This might win the award for "Absolute Worst Film I've Ever Seen at Sundance." It was so... slow... it... nearly... put... me... in... a...... catatonic...... state.........
How was I tricked into seeing this film? Well, listen to the description. "The year is 1953. Andy, a young, introverted teenager (Tye Sheridan), works as a Zamboni driver at an ice rink where his father is a flamboyant skating instructor. Andy's mother is institutionalized. When Andy meets Dr. Wallace Fiennes (Jeff Goldblum), a famous lobotomist now in the sad decline of his career, the shy young man joins the doctor on a tour of rural mental hospitals." Sounds intriguing, right? A flamboyant skating instructor? Lobotomy? Mental Institutions? I was fascinated.
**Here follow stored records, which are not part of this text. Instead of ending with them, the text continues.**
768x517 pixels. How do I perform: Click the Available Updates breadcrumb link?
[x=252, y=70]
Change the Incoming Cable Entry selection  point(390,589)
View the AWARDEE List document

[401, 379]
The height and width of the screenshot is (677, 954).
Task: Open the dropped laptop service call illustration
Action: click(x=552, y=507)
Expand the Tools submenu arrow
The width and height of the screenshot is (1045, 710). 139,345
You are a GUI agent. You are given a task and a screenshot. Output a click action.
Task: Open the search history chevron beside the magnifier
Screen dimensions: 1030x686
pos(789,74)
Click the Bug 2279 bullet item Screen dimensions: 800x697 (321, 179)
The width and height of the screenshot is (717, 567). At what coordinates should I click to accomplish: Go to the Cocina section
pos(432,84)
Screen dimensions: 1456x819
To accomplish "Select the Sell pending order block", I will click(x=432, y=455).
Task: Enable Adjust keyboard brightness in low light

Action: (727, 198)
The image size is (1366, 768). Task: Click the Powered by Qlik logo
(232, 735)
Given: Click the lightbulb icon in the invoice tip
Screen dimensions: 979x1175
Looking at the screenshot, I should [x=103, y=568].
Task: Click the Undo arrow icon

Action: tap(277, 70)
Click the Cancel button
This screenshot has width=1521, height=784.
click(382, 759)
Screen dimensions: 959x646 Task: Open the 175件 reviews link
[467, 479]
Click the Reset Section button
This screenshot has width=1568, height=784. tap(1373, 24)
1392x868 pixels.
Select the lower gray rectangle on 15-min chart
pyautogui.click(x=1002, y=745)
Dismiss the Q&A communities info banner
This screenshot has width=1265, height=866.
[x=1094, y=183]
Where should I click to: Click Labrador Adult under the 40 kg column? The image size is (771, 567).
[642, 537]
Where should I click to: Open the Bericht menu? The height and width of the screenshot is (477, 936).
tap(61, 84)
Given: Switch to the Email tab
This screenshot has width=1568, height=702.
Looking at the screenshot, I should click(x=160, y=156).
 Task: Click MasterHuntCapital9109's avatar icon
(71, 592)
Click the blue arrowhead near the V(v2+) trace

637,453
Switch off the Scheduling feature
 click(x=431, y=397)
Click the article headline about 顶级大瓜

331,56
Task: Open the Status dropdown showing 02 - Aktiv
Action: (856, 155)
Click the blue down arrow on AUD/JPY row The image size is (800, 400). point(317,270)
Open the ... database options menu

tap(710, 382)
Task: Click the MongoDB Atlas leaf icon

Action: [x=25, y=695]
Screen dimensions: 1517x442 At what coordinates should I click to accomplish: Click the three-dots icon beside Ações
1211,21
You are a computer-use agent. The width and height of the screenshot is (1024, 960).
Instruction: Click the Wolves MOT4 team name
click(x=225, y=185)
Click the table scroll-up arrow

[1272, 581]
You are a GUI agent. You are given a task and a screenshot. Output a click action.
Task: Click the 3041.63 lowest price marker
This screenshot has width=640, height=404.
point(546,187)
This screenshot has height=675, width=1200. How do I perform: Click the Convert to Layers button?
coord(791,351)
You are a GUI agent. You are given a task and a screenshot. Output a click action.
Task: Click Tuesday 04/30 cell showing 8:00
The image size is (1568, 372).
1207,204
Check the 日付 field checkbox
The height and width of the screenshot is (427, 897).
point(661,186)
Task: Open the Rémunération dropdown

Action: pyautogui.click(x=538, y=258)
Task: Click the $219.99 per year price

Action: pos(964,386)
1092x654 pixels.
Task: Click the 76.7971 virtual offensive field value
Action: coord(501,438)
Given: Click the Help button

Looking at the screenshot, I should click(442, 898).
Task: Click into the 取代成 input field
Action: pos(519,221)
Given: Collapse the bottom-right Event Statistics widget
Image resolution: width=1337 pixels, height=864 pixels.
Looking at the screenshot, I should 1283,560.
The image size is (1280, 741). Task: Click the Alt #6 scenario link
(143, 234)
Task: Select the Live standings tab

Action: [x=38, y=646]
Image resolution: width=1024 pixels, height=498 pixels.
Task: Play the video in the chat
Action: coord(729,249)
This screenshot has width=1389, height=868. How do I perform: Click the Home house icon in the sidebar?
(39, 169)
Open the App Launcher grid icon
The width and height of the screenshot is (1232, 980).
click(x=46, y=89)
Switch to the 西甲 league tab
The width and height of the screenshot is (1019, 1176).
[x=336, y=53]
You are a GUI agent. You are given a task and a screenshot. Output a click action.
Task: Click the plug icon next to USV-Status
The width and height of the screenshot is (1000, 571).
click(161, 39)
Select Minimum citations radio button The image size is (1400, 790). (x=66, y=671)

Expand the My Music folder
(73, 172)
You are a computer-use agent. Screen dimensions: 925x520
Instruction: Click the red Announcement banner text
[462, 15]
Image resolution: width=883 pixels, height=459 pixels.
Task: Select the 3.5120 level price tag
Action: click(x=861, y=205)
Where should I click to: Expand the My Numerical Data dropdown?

I TOTALLY should have read further where there is a description of director Rick Alverson's work. "Alverson, known for his grim, hypnotic body of work, has crafted another cryptic odyssey through the backroads of America."
And a cryptic odyssey it was.
Here's the real plot. Depressed Andy lives with his abusive father who is a figure skating teacher, and works as a Zamboni driver at the rink where his father works. After his father's death (which happens really early in the film), Andy meets Dr. Wallace Fiennes, the doctor who most likely lobotomized his mother. Dr. Feinnes invites Andy to travel to rural mental hospitals to photograph the "before" and "after" effects of the lobotomized patients. Andy meets a young woman whose father thinks she's crazy, when really she's just spirited. In the end, Andy gets lobotomized so he can spend the rest of his life with this woman in a catatonic state while it is really the rest of the world that is crazy. Oh my gosh, even my plot description sounds better than the move really was. Slow doesn't even begin to express the absolute snail's pace of this movie.
There was almost zero acting from Tye Sheridan. 90% of the movie was watching him stand or slowly loaf around in a stupor - and that's BEFORE his character was lobotomized. Even Jeff Goldblum's performance wasn't engaging. I mean, that takes some serious directing to dis-engage Jeff Goldblum, right?
I wanted to leave about 30 minutes from the end, but my husband convinced me to stay by saying, "There's just got to be a pay-off." There was no pay-off. What we got was a tortured, scrambled, quasi-French rant by a lunatic drunk at the end. I literally wasted an hour and fifty minutes of my life. Not to mention that this film was at the Salt Lake City Library, which is the most uncomfortable venue. There is no leg room, and you are literally packed like a sardine into your minuscule seat.